Relator vota contra, e Cade suspende julgamento da fusão entre Sadia e Perdigão


 

Relator vota contra, e Cade suspende julgamento da fusão entre Sadia e Perdigão

 

O Conselho Administrativo de Defesa Econômica (Cade) suspendeu nesta quarta-feira a votação do processo de fusão entre Sadia e Perdigão, após o relator do processo, Carlos Ragazzo, votar contra a união das empresas. O conselheiro Ricardo Ruiz pediu vista logo após a leitura do voto de Ragazzo, que rejeitou o ato de concentração das companhias na BRF - Brasil Foods.

Ruiz fez questão de dizer que apoia e acompanha o relator em sua avaliação, mas que precisa de mais tempo para examinar o voto, que tem 500 páginas e levou quase seis horas para ser lido.

Ao ler seu voto durante sessão de julgamento, Ragazzo disse que a união representa danos à concorrência e aos consumidores. Ele lembrou que Sadia e Perdigão são donas de mais de 50% de todos os mercados de alimentos processados no país e que itens como presunto e salsicha poderão ficar até 40% mais caros. “Não são supérfluos, são produtos que atendem às necessidades mais básicas da população, são alimentos. Esse ato tem o potencial de gerar muito mais danos do que benefícios à sociedade. Uma fusão anticompetitiva tem os mesmo efeitos de um cartel”, disse Ragazzo ao ler seu voto.

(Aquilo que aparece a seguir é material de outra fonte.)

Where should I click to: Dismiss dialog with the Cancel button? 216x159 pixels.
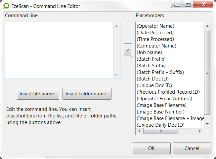pos(192,148)
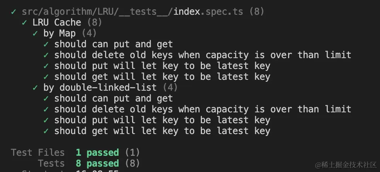The image size is (380, 172).
Task: Select the by double-linked-list test group
Action: [100, 88]
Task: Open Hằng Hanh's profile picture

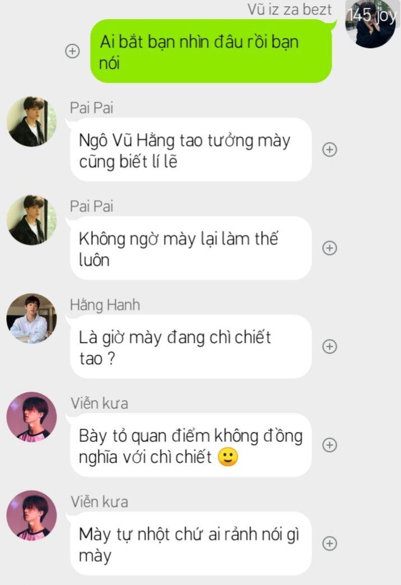Action: [x=32, y=318]
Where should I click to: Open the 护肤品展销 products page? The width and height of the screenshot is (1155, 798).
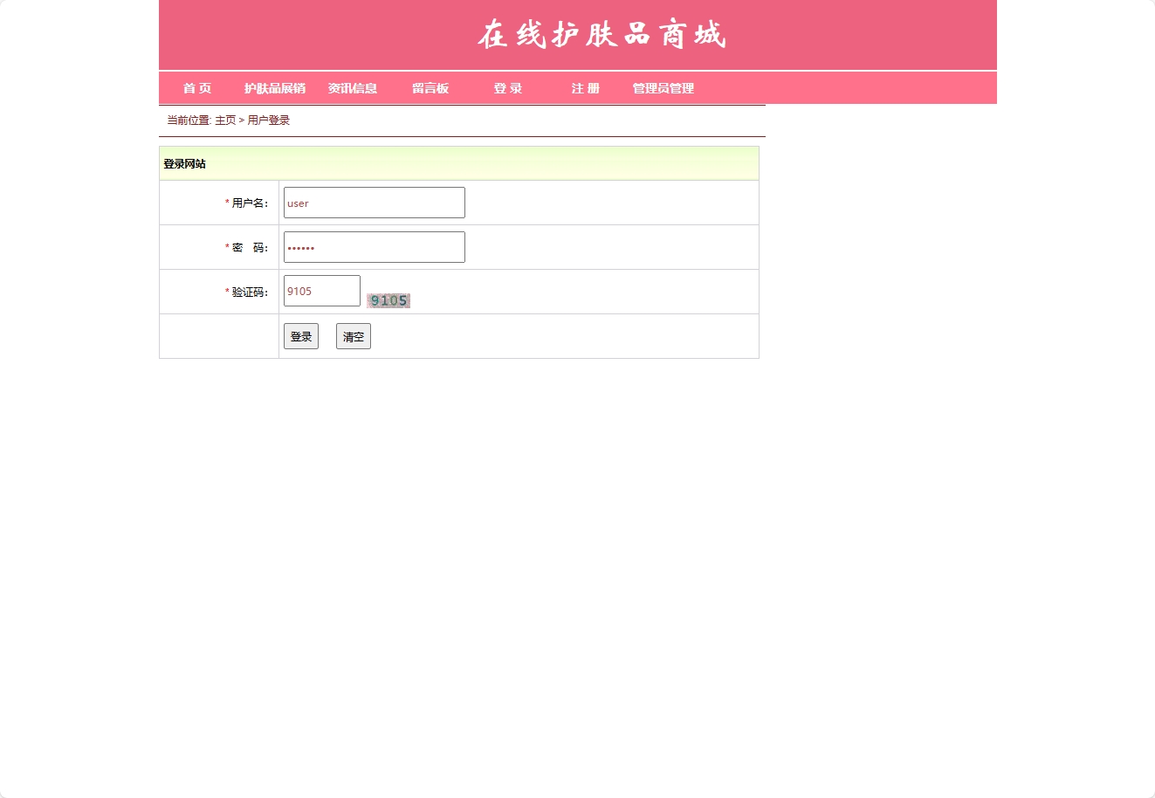(x=275, y=88)
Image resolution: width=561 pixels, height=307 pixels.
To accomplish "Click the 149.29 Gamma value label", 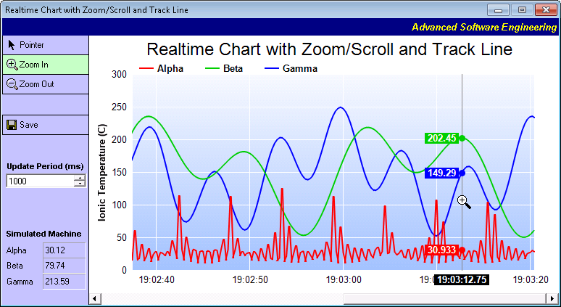I will click(442, 173).
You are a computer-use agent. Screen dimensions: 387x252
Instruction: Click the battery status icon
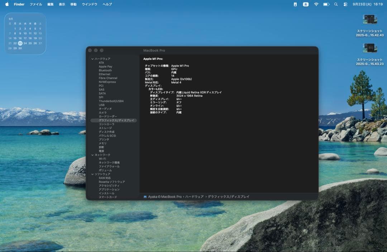click(326, 5)
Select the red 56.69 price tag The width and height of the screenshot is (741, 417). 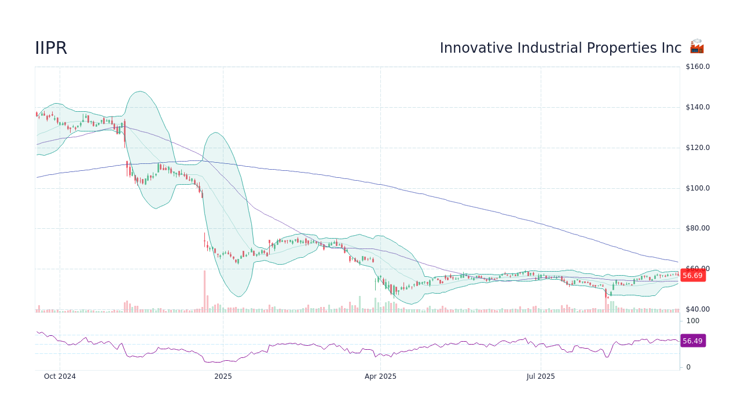point(693,276)
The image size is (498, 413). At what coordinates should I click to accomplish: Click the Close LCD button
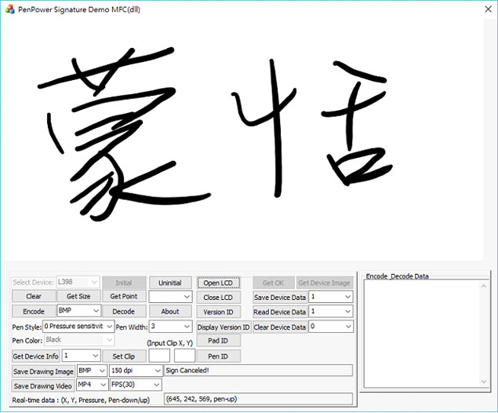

Ele lembrou que as empresas já haviam assinado um acordo com o Cade logo que anunciaram a fusão justamente para garantir que não houvesse danos aos negócios caso a operação fosse rejeitada pelas autoridade de defesa da concorrência. Ragazzo também criticou as empresas e disse que tentaram até o fim conseguir a aprovação da fusão sem abrir mão de significativas partes do negócio para permitir sua aprovação com restrições. “Os custos das empresas são, em parte, minimizados pelo acordo que foi firmado com o Cade”, disse Ragazzo.

 

Remédio

Para o procurador-geral do Cade, Gilvandro Vasconcelos Coelho de Araújo, a operação precisa de um "remédio" visando à "efetiva rivalidade" no mercado. O negócio que resultou na BRF, anunciado há mais de dois anos, está sendo julgado finalmente nesta quarta-feira pela autoridade antitruste.

Há preocupações no mercado de que a operação que originou a BRF, maior exportadora de aves do mundo, seja aprovada pelo Cade com restrições muito pesadas, pelo fato de a companhia ter alta concentração em alguns segmentos alimentícios no país.

“Enquanto não tiver uma decisão, vai trazer incerteza para o investidor. Com aquela solicitação do Ministério Público, poderia adiar, mas estão continuando a sessão”, afirmou um analista que preferiu não se identificar. Inicialmente, os conselheiros do órgão analisaram um pedido do procurador-geral e representante do Ministério Público Federal (MPF) no Cade de vista do processo, mas decidiram prosseguir com a sessão.

            Advogados da BRF e da Sadia defenderam, durante a sessão, a aprovação da negócio sem restrições. “Quanto maior a exportação, maior a oferta de industrializados” disse a advogada da Sadia, Barbara Rosenberg, destacando que um aumento da oferta poderia resultar em diminuição de preços ao consumidor.